GWEN IFILL: NATO's exit plan from Afghanistan moves a bit closer to reality.
Judy Woodruff has the story.
JUDY WOODRUFF: The world leaders who gathered in Chicago this morning, discussing the future of NATO's commitment to Afghanistan, were welcomed by the Windy City's most prominent citizen.
President Obama renewed his pledge to draw down international forces known as ISAF while bolstering the Afghan military and police.
PRESIDENT BARACK OBAMA: This will be another step toward Afghans taking full lead for their security as agreed to by 2014 when the ISAF combat mission will end.
JUDY WOODRUFF: The president thanked the Central Asian nations and Russia for assistance in ensuring supply routes into Afghanistan, but he pointedly omitted any mention of Pakistan.
The Pakistani president, Asif Ali Zardari, had been invited to the summit at the last minute, as the U.S. tried to negotiate the reopening of vital supply routes from Pakistan. They have been closed since last fall, when an American attack mistakenly killed 24 Pakistani troops along the border.
Mr. Obama met with Zardari today on the summit's sidelines, but a new accord remained elusive.
BARACK OBAMA: We're actually making diligent progress on it. I don't want to paper over real challenges there. There's no doubt there have been tensions between ISAF and Pakistan, the United States and Pakistan over the last several months. I think they are being worked through both military and diplomatic channels.
JUDY WOODRUFF: The president had welcomed Afghan President Hamid Karzai to the summit on Sunday.
HAMID KARZAI, president of Afghanistan (through translator): The partnership that we signed a few weeks ago in Kabul has turned a new page in our relations. And the new page is a page of two sovereign countries working together for the mutual interests.
JUDY WOODRUFF: The two men signed that long-term strategic agreement just three weeks ago in Kabul.
The Chicago summit was supposed to ensure financial assistance for the Afghan police and army. The U.S., the Afghans and non-NATO countries planned to put up a combined $2.8 billion per year. They sought another $1.3 billion from the allies, but that fund-raising effort came up well short of its goal.
It was also unclear how many NATO nations would stay in Afghanistan and for how long. On Sunday, the new French president, Francois Hollande, reaffirmed plans to extract his nation's 3,400 combat troops one year earlier than planned.

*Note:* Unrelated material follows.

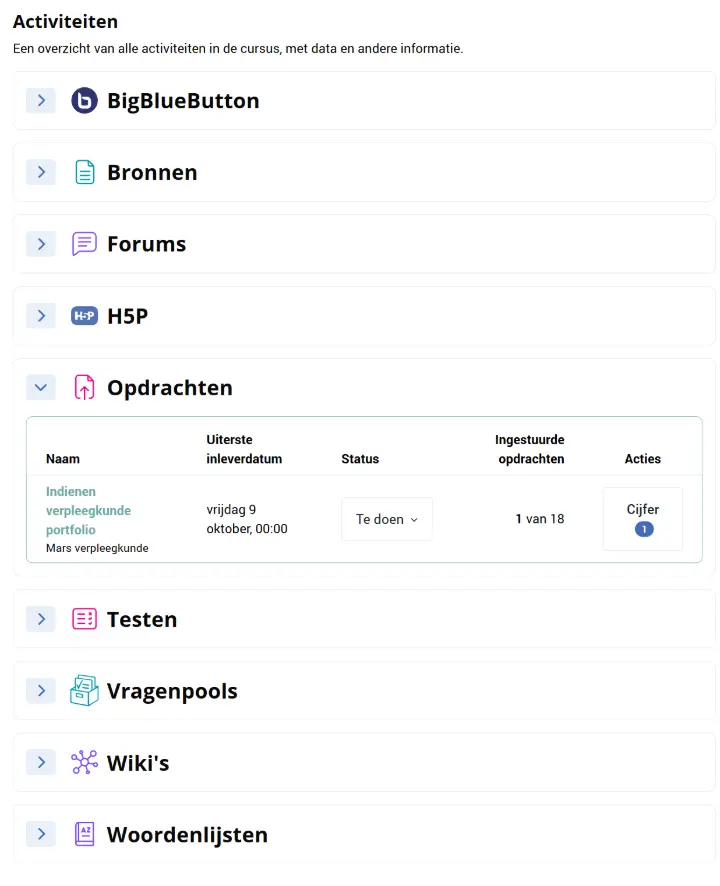Click the Cijfer grading button
The height and width of the screenshot is (886, 720).
643,518
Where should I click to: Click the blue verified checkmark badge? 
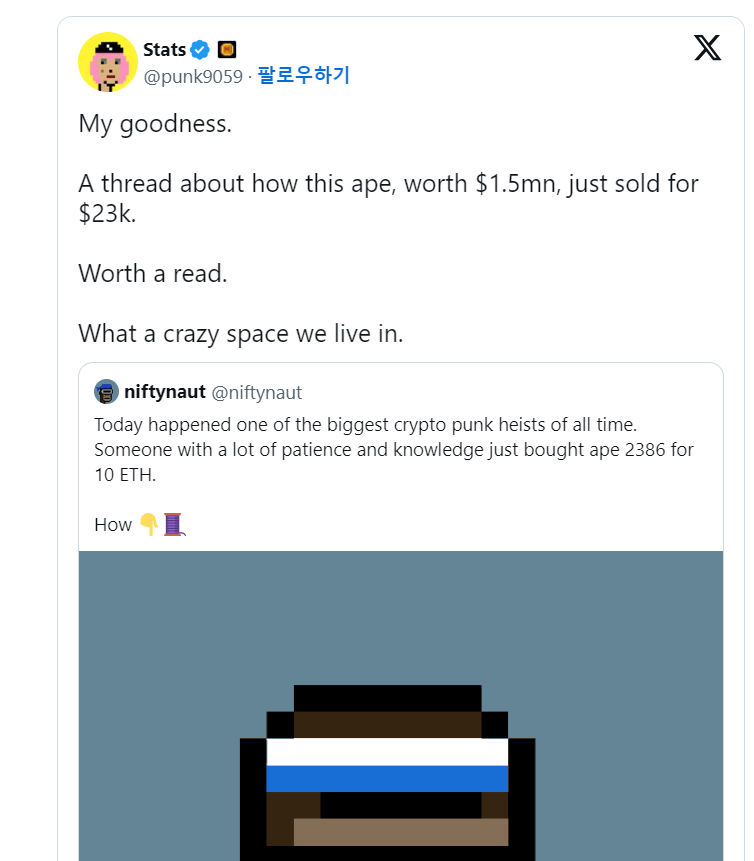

FRANCOIS HOLLANDE, French president (through translator): It was a pledge I made to the French people. I explained it to President Obama and I told my colleagues that it wasn't a negotiable issue, that it was a matter of French sovereignty, and each one of them understood it well.
JUDY WOODRUFF: Whether a residual French training force stays in Afghanistan remained to be seen. For its part, the Taliban seized on the French announcement, saying on its Web site: "We call upon all the other NATO member countries to avoid working for the political interests of American officials and answer the call of your own people by immediately removing all your troops from Afghanistan."
And in the streets of Chicago, demonstrators rallied for a third day to denounce the war and demand withdrawal. An outbreak of violence yesterday resulted in dozens of arrests. But for the most part, the protests were peaceful. And they came as a clear majority of Americans now say in public opinion polls the war is no longer worth fighting.